In U.S. Pat. No. 5,031,161 to Kendrick, a timepiece is disclosed for displaying the approximate time remaining in a person's life, rather than the actual elapsed time from birth. The measurement of actual elapsed times from a personal life time event is not described or suggested.

OBJECTS AND SUMMARY OF THE INVENTION

It is therefore an object of the present invention to provide a running account of the elapsed time from an important personal life time event.

It is another object of the present invention to provide a timepiece and method for measuring the elapsed time from a personal life time event.

It is a further object of the present invention to provide a timepiece and method for measuring the life of a family from its inception at marriage, through the births of the issue from the marriage.

It is yet another object of the present invention to provide a timepiece from which the elapsed time from a personal life time event can be recovered if it is lost, by entering a current standard time into the timepiece.

It is yet a further object of the present invention to provide a timepiece for measuring the elapsed time from a personal life time event, wherein the timepiece can display the elapsed time in different units of time.

It is still another object of the present invention to provide a timepiece for measuring the elapsed time from a personal life time event, wherein the timepiece can be started at the precise moment of the event.

It is still a further object of the present invention to provide a timepiece for measuring the elapsed time from a personal life time event, wherein the timepiece can be implemented in a wide variety of embodiments including a watch, clock, personal organizer, computer screen saver, family tree, etc.

These and other objects are obtained in accordance with the present invention wherein there is provided, a timepiece for measuring the elapsed time of a personal life time event from the moment of occurrence of the event. The timepiece comprises a housing and a timer contained in the housing. The timer is configured for measuring the elapsed time of the personal life time event from its moment of occurrence. The timepiece includes a starting mechanism, operatively coupled to the timer, for causing the timer to start measuring the elapsed time of the personal life time event. The timepiece includes a display, operatively coupled to the timer, for displaying the elapsed time of the personal life time event.

In one embodiment, the personal life time event is the birth of an individual. In this embodiment, the timer is configured for measuring the elapsed time of the individual's life from the moment of his or her birth. The timer is started at the moment of birth of the individual. The display displays the elapsed time of the individual's life from birth.

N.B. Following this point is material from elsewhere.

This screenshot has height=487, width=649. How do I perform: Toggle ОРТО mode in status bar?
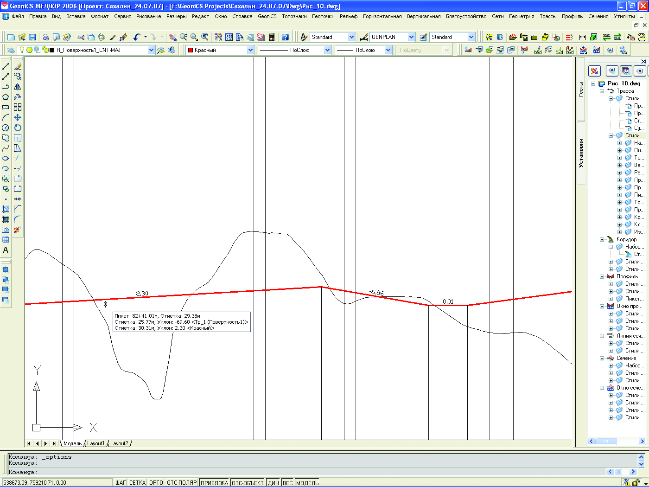click(x=156, y=483)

In a preferred embodiment, the timepiece of the present invention may be implemented digitally. In such an embodiment, the timepiece would include a processor programmed to measure the elapsed time from the moment of occurrence of the personal life time event, upon actuation of the starting mechanism. Digital memory, operatively coupled to the processor, would also be provided for storing data associated with the personal life time event (e.g., the time of birth of an individual). A data entry device, such as a keyboard or keypad, would also be operatively coupled to the processor for entering and changing the stored data in the memory. In this embodiment, the display would be an electronic display device operatively coupled to said processor.

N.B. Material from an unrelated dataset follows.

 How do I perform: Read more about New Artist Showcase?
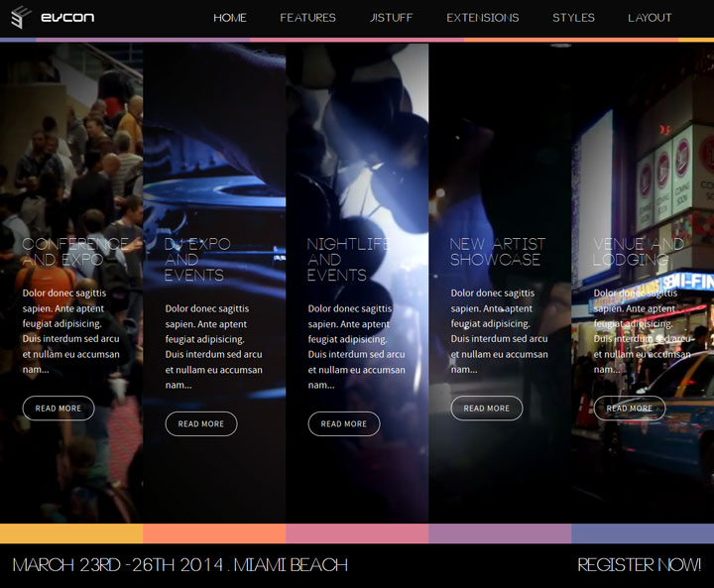pyautogui.click(x=487, y=409)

In the preferred digital implementation of the present invention, the memory includes a non-volatile memory component in which is stored the precise time of occurrence of each personal life time event to be measured (e.g., the time of birth of the individual). The non-volatile memory ensures recovery of the elapsed times for each personal life time event in case of a power failure or some other event which causes the loss of the elapsed times. The processor is programmed such that the current elapsed times can be recovered by entering a current standard time through the data entry device. In this embodiment, the processor is programmed to: (1) call the time of occurrence data from the non-volatile memory; (2) receive from the data entry device, a current standard time entered by a user; and (3) compute, from the time of occurrence data and the standard time, the current elapsed time for each personal life time event.

In the digital implementation, the processor may be programmed to represent the elapsed times of the personal life time events in different units of time, including seconds, minutes, hours, days, weeks, months, and years. These different units of time may be displayed separately by the electronic display device. Alternatively, some or all of the time units may be displayed simultaneously by the electronic display device.

A sound transducer, such as a speaker, may be operatively coupled to the timer. In such case, the timer could be configured to generate an audible signal (e.g., a musical tune) over the sound transducer on each birthday of the individual being timed, or on each anniversary of a marriage being timed. In addition, a message could be generated on the display device, advising a viewer of a birthday or anniversary.

In an alternative embodiment, the timepiece of the present invention could be configured to simply measure the life of a marriage from the moment of wedlock. Such a timepiece would be configured as described above, having a housing, timer, starting mechanism, and a display.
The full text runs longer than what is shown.